Vor mehr als 150 Jahren stritten Kulmbach und Bayreuth um die Zuganbindung. Eine Rolle spielte auch Ludwig I., König von Bayern. Die zweiteilige Serie dreht sich um die Geschichte des Kulmbacher Bahnhofs.
Erich und Marcus Olbrich Was sich neckt, das liebt sich. Dass dieser Spruch auf die beiden Nachbarstädte Kulmbach und Bayreuth zutrifft, darf durchaus vermutet werden. Aber was war der Anlass für die kleinen Nicklichkeiten?
Begonnen hat alles mit der Verlegung der Markgräflichen Regierung von Kulmbach nach Bayreuth im Jahre 1603. Handwerker, Beamte und die Hofhaltung zogen weg, so dass Kulmbach über lange Jahre ein Schattendasein führte. Erst mit dem Bau der Eisenbahn konnte sich die Stadt davon erholen. Aber auch hier wollten die Bayreuther die kleinen Kulmbacher abhängen. Dass dies nicht gelang, verdankt Kulmbach keinem geringeren als König Ludwig I.

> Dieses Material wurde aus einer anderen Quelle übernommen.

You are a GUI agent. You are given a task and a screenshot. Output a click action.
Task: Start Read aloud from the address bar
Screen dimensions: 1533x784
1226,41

Bayerns König war der Kunst und dem Fortschritt sehr zugetan und erkannte schon bald den Nutzen der Bahn für den Transport von Gütern und Personen gegenüber der Postkutsche. So plante er eine Bahnstrecke nach Norden mit dem Ziel, eine Verbindung zu dem wirtschaftlich starken Königreich Sachsen herzustellen, an dessen Kohlevorkommen Bayern starkes Interesse hatte.
Von Lindau über Nürnberg
Der geplante Streckenverlauf führte von Lindau über Nürnberg nach Hof. Dort konnte der Anschluss an die Strecken der Sächsischen Eisenbahn geknüpft werden. Sehr günstig verlief der Bau der Linie Bamberg-Lichtenfels, die am 12. Februar 1846 eröffnet werden konnte. Ab Lichtenfels gestaltete sich der Bahnbau wesentlich schwieriger. So wurden zum Beispiel Streckenführungen über Coburg oder Kronach überprüft, aber wegen technischer und finanzieller Probleme wieder verworfen. Wären diese Projekte verwirklicht worden, so hätten Kulmbach, Bayreuth und auch Münchberg noch für längere Zeit Probleme mit der Verkehrsanbindung gehabt. Nach genaueren Untersuchungen entschied sich die Eisenbahnverwaltung für die Streckenführung von Lichtenfels bis Mainleus. Doch wie sollte es von dort aus weitergehen? Über Kulmbach oder über Bayreuth - also über das Tal des Weißen Mains oder über das Tal des Roten Mains?
Lange Zeit stritten und bekriegten sich die beiden Städte, glücklicherweise nur auf dem Papier. Die Wagnerstadt hatte die Erwartung, dass die "Ludwig-Süd-Nord Bahn" vor den Nasen der Kulmbacher von Mainleus aus, an Katschenreuth vorbei, ins Rotmaintal nach Bayreuth führen solle und von da aus durch das Trebgasttal zum Dorf Schlömen.
Die Handelskammer Oberfranken unterstützte sehr einseitig Bayreuth, auch argumentierten die Bayreuther etwas hochnäsig: "Diese kleine Stadt Kulmbach kann ohnehin nur eine Anhalte Station bekommen und es wird sowohl für das Interesse der Bahn wie für die Stadt Kulmbach selbst ziemlich gleichgültig sein, ob diese eine Anhalte Station in der Stadt oder westlich davon, bei Steinenhausen bekommt."
Es ginge um "Leben und Tod"
Außerdem wurde von Bayreuther Seite angeführt, dass in Kulmbach keine erwähnenswerte Industrie und Handel vorhanden seien, während es für Bayreuth um "Leben und Tod" gehe. Auf diese Attacke antwortete der Kulmbacher Stadtmagistrat mit einer Denkschrift an König Ludwig I., in der sich die Stadt bereit erklärte, "der Sache jedes Opfer zu bringen".